Reproduce the records word for word from the line with "Task: Switch to" to the line with "Action: (679, 42)", including both of those lines. Leave the pictures out.

Information supplied:
──────────

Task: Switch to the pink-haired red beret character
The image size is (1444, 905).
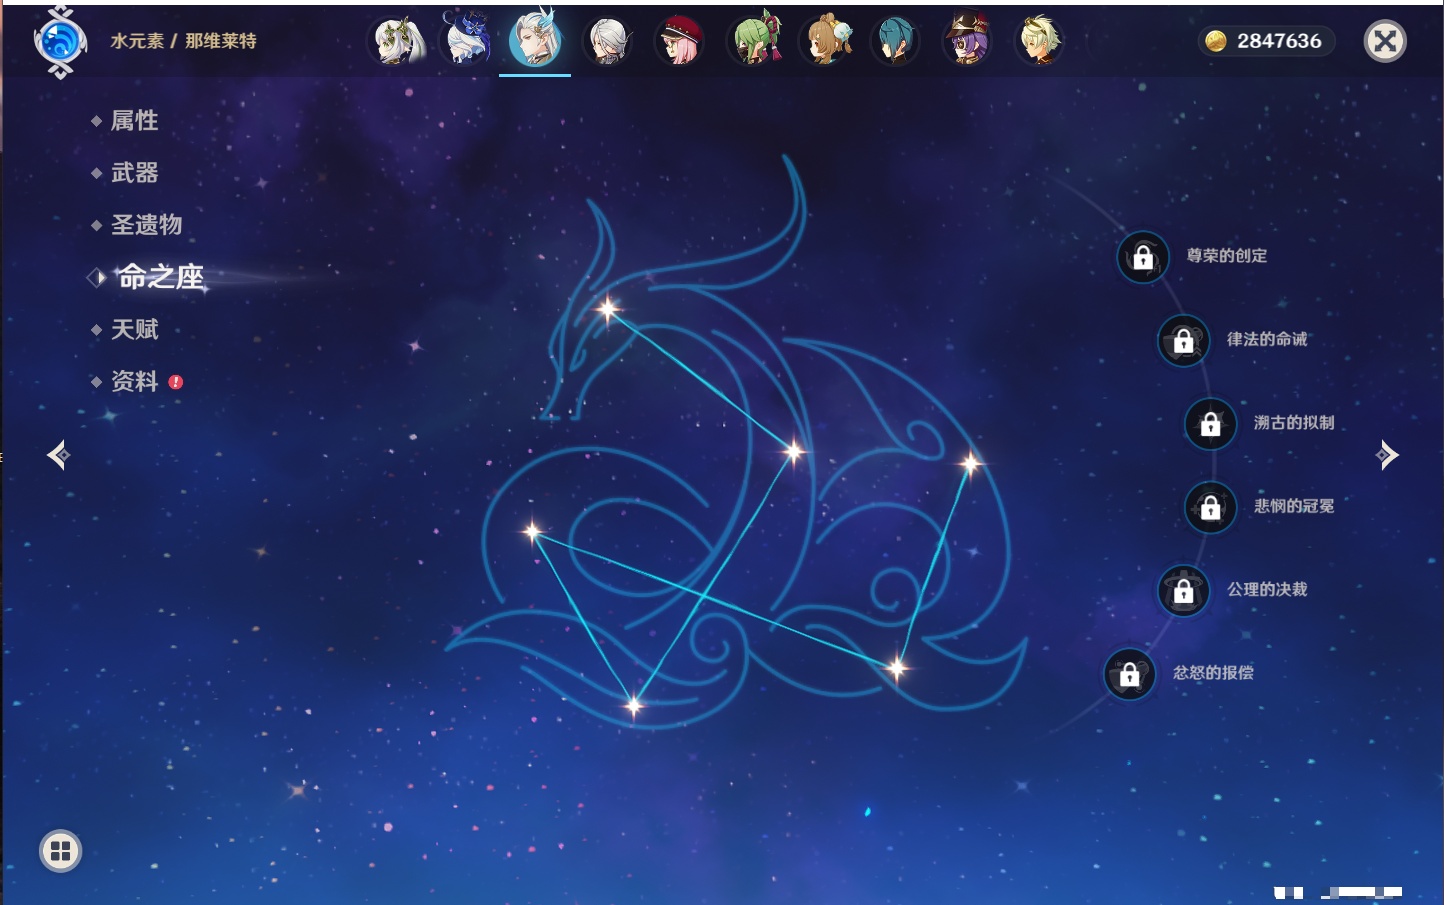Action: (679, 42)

──────────

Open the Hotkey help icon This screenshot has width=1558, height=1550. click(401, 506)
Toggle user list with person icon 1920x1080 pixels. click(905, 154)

──────────

Correct answer:
Task: Switch to the pink-haired red beret character
The image size is (1444, 905).
Action: (679, 42)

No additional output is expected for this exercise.